In machine learning, the "curse of dimensionality" is often stated but much less often explained. At least not in detail. One just gets told that points are farer away from each other in high dimensional spaces.
Maximum minimal distance
One approach to this is to calculate the maximum minimal distance of \(k\) points in \([0, 1]^n\). So you try to place \(k\) points in such a way, that the minimum over the pairwise distances of those \(k\) points is maximal. Let's call this \(\alpha(n, k)\). However, it is not easily possible to calculate \(\alpha(n, k)\) for arbitrary \(n > 2\) and \(k > 2\) (see link). But the special case \(k = 2\) and \(k = 2^n\) is easy:
- \(\alpha(n, 2) = \sqrt{n}\)
- \(\alpha(n, 2^n) = 1\)
So you can see that two points get can be farer apart in higher dimensions and that it needs much more points in higher dimensions to force at least two of them to have distance 1.
Average distance
Another approach is to calculate the average distance of \(k\) uniformly randomly sampled points in \([0, 1]^n\). Let's call it \(\beta(n, k)\).
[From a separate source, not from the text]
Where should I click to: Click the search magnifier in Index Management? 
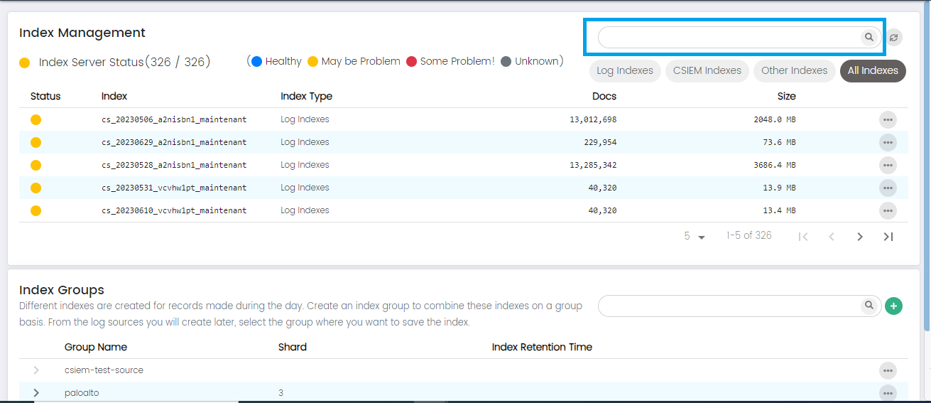(869, 37)
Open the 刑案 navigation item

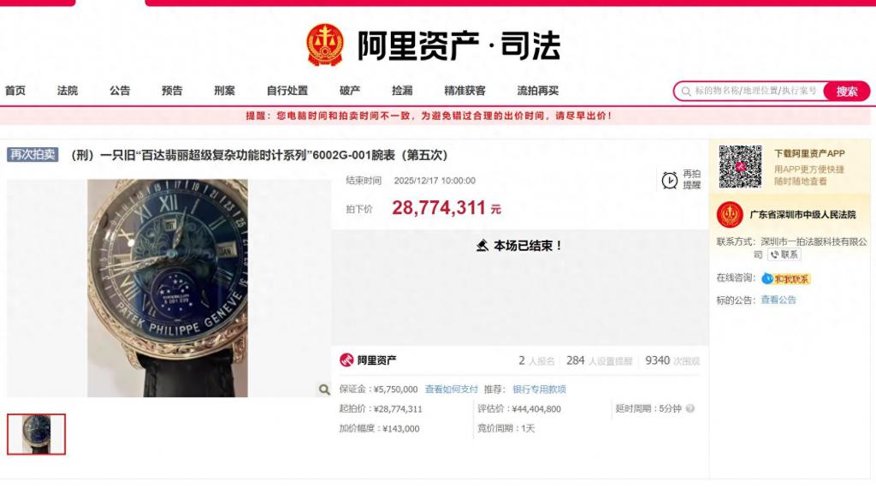tap(224, 91)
One first insight is that \(\beta(n, k) = \beta(n, j)\) for and \(k, j \geq 2\). Hence we will only use \(\beta(n)\) in the following.
It is possible to calculate this, but it is rather tedious (link).
Just two calculated solutions for \(k=2\) points:
- \(\beta(1) = \frac{1}{3}\)
- \(\beta(2) = \frac{2+\sqrt{2}+5\operatorname{arcsinh}(1)}{15}=\frac{2+\sqrt{2}+5\log(1+\sqrt{2})}{15} \approx 0.52140543316472\ldots\)
However, it is pretty easy to simulate it.
Density of Hypercubes
One interesting question is how much of the \(n\)-dimensional hypercube can be filled by one inscribed \(n\)-dimensional hyperball.
The volume of an \(n\)-dimensional hypercube is \(V_C(a) = a^n\) where \(a\) is the cubes side length. So for 1 dimension it is \(a\), for 2 dimensions (a square) it is \(a^2\), for 3 dimensions it is \(a^3\) (a cube).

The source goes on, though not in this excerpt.